My other friend called me and I explained everything to her just to make her understand that the money was not mine, they decided to hold grudges against me not thinking of the days that I have been coming through for them, and they both ignored my messages and said different things about me but I care not.
Some weeks back I was coming home from work and decided to check on my other friends, I was about to open the door when I heard them talking about my matter, they tabled my matter and speaking I'll of me, I turned back without knocking and no one noticed my present because the door was closed but the windows were opened so I heard everything they said about me.
I was pained because I'm not the type to have money and lie that I didn't, I love to see other people happy, despite it's been three years of friendship and yet they can never speak well about me, I let it slide and continue as If nothing happened, I related everything to my brother and said I should forgive them and let it go.

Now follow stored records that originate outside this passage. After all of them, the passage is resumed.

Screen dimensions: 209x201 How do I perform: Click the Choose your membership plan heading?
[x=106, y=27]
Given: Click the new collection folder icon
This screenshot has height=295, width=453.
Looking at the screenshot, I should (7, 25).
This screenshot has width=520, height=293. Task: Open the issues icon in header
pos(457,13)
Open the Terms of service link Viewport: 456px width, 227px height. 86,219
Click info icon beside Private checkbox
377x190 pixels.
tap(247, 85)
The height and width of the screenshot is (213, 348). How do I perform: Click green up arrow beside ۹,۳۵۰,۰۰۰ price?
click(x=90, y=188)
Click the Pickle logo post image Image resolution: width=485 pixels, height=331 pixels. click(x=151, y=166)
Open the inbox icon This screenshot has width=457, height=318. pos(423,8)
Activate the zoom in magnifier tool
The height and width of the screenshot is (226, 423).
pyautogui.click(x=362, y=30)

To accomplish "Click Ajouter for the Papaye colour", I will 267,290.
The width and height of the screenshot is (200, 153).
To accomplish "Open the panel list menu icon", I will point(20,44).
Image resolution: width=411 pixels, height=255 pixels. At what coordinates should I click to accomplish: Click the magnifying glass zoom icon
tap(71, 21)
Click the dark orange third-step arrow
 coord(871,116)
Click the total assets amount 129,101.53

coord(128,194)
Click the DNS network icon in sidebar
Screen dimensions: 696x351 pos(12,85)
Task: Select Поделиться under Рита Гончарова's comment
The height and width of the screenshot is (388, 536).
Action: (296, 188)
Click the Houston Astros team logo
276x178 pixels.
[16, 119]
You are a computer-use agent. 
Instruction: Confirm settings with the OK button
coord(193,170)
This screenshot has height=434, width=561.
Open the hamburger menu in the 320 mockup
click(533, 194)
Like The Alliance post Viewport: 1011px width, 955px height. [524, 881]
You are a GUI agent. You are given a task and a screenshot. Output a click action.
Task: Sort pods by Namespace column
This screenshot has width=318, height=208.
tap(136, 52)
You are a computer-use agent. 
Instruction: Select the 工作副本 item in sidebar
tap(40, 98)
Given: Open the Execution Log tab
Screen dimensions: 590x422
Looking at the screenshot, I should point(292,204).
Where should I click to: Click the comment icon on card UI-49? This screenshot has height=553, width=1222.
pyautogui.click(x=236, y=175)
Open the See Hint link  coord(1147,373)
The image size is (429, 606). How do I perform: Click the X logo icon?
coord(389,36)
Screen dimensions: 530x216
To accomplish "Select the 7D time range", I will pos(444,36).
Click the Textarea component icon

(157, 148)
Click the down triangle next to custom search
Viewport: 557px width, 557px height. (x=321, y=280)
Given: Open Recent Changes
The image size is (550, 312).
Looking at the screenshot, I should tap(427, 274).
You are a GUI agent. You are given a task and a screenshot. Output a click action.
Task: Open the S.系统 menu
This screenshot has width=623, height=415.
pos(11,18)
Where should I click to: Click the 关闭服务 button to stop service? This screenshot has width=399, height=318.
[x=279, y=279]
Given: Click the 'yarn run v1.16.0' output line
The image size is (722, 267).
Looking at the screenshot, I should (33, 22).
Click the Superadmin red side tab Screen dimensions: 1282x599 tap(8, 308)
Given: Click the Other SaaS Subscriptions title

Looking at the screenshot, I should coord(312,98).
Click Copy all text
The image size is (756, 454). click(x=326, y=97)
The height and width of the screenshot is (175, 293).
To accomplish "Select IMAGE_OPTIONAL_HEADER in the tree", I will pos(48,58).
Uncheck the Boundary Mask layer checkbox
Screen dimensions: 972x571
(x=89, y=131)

Last week that same friend called my help, I wanted to turn her down but my spirit said no, I transferred the money to her and she promised to return it with the previous one, I know that is a big fat lie because she is someone who loves to pick a fight anytime I ask for my money, Ike my mother would say that I should always give money that I know I am not using or will not pain me if the person doesn't return it, this has been helping a lot.
I always lend money that I know won't cause me pain if eventually, the person doesn't pay me back. Having a soft heart towards people is my biggest weak point, I wish I knew how to shout and keep grudges against people but my spirit is always against it, I would rather call you and tell you your mistakes than keep you in mind.
Source
Having sympathy for people and never knowing when to stop is my biggest problem, I always push harder to help even to my detriment and they are still taking me for granted but my soft heart will not let me stop.
I know some people are born to be ingrate no matter what you do for them, this attitude can never make me stop helping people because I always receive double folds anytime I put a smile on people's faces.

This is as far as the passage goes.